__Your objective__:
Look through the data below and work out how many lines hold "computer"; state only the number.

-------------------------

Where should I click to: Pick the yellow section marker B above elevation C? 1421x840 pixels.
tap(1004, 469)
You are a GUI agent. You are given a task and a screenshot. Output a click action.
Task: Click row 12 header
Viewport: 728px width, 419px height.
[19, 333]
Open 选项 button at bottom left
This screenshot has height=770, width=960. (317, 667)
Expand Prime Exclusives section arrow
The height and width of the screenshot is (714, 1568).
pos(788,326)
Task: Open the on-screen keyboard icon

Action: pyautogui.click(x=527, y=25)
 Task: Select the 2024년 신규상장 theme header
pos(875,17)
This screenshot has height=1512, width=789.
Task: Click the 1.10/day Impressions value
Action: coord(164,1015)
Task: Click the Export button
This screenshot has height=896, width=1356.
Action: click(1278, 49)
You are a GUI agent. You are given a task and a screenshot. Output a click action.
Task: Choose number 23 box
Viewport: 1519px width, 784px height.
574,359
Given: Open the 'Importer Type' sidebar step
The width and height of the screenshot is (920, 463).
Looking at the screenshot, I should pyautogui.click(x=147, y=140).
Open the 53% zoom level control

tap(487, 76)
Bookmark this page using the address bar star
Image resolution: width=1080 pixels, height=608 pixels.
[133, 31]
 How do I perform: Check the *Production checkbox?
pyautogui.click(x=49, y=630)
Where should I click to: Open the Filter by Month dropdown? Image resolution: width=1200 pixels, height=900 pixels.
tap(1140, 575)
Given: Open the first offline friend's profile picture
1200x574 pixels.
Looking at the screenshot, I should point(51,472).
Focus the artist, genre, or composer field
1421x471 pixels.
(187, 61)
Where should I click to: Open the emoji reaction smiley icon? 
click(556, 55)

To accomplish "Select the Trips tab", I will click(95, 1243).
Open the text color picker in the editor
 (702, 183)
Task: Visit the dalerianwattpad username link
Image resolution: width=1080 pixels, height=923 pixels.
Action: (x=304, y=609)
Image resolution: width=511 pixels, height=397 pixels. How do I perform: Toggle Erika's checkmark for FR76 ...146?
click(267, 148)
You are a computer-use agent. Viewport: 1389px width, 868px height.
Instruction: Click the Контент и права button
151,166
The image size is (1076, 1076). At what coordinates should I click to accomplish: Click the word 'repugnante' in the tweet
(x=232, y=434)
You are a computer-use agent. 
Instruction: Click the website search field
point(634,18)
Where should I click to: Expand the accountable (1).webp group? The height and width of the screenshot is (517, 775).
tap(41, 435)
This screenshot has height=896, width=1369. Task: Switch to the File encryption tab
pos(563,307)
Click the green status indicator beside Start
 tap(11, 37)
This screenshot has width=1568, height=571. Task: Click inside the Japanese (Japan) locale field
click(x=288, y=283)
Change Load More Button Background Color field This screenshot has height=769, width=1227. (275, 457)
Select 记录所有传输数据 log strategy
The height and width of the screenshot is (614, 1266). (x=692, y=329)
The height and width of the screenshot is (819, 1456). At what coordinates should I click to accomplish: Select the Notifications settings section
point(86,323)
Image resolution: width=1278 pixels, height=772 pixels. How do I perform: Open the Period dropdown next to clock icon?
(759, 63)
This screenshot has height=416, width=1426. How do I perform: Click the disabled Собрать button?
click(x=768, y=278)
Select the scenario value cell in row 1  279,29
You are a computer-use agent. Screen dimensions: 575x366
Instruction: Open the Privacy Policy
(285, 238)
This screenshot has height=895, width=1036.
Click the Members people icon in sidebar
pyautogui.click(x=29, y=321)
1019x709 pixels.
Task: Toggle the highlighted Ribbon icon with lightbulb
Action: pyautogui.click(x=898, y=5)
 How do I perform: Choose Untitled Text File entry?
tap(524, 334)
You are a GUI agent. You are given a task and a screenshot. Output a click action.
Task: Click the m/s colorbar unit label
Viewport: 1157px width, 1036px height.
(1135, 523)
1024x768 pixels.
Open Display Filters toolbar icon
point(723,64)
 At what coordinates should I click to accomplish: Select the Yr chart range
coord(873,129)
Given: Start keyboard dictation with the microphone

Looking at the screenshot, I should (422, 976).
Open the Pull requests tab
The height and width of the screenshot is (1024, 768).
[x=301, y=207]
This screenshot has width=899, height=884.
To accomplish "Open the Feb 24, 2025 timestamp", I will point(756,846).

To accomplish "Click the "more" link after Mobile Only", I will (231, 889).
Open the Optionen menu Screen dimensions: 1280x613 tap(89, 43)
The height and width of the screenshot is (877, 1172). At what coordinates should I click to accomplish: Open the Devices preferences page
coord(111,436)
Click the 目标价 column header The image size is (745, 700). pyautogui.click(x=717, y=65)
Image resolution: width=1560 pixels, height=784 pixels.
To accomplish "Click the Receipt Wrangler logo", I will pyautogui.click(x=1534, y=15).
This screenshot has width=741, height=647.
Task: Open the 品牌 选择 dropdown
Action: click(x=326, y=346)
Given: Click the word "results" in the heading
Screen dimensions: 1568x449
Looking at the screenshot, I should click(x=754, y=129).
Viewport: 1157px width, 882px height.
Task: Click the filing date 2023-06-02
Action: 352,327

-------------------------

__Written answer__:
3